Vulnerability from github – Published: 2026-02-11 15:13 – Updated: 2026-02-12 14:19

Summary

@langchain/community affected by SSRF Bypass in RecursiveUrlLoader via insufficient URL origin validation

Details

Description

The RecursiveUrlLoader class in @langchain/community is a web crawler that recursively follows links from a starting URL. Its preventOutside option (enabled by default) is intended to restrict crawling to the same site as the base URL.

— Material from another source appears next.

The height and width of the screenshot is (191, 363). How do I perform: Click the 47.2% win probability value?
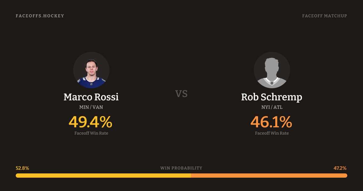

The implementation used String.startsWith() to compare URLs, which does not perform semantic URL validation. An attacker who controls content on a crawled page could include links to domains that share a string prefix with the target (e.g., https://example.com.attacker.com passes a startsWith check against https://example.com), causing the crawler to follow links to attacker-controlled or internal infrastructure.

Additionally, the crawler performed no validation against private or reserved IP addresses. A crawled page could include links targeting cloud metadata services (169.254.169.254), localhost, or RFC 1918 addresses, and the crawler would fetch them without restriction.

Impact

An attacker who can influence the content of a page being crawled (e.g., by placing a link on a public-facing page, forum, or user-generated content) could cause the crawler to:

Fetch cloud instance metadata (AWS, GCP, Azure), potentially exposing IAM credentials and session tokens
Access internal services on private networks (10.x, 172.16.x, 192.168.x)
Connect to localhost services
Exfiltrate response data via attacker-controlled redirect chains

This is exploitable in any environment where RecursiveUrlLoader runs on infrastructure with access to cloud metadata or internal services — which includes most cloud-hosted deployments.

Resolution

Two changes were made:

Origin comparison replaced. The startsWith check was replaced with a strict origin comparison using the URL API (new URL(link).origin === new URL(baseUrl).origin). This correctly validates scheme, hostname, and port as a unit, preventing subdomain-based bypasses.
SSRF validation added to all fetch operations. A new URL validation module (@langchain/core/utils/ssrf) was introduced and applied before every outbound fetch in the crawler. This blocks requests to:
Cloud metadata endpoints: 169.254.169.254, 169.254.170.2, 100.100.100.200, metadata.google.internal, and related hostnames
Private IP ranges: 10.0.0.0/8, 172.16.0.0/12, 192.168.0.0/16, 127.0.0.0/8, 169.254.0.0/16
IPv6 equivalents: ::1, fc00::/7, fe80::/10
Non-HTTP/HTTPS schemes (file:, ftp:, javascript:, etc.)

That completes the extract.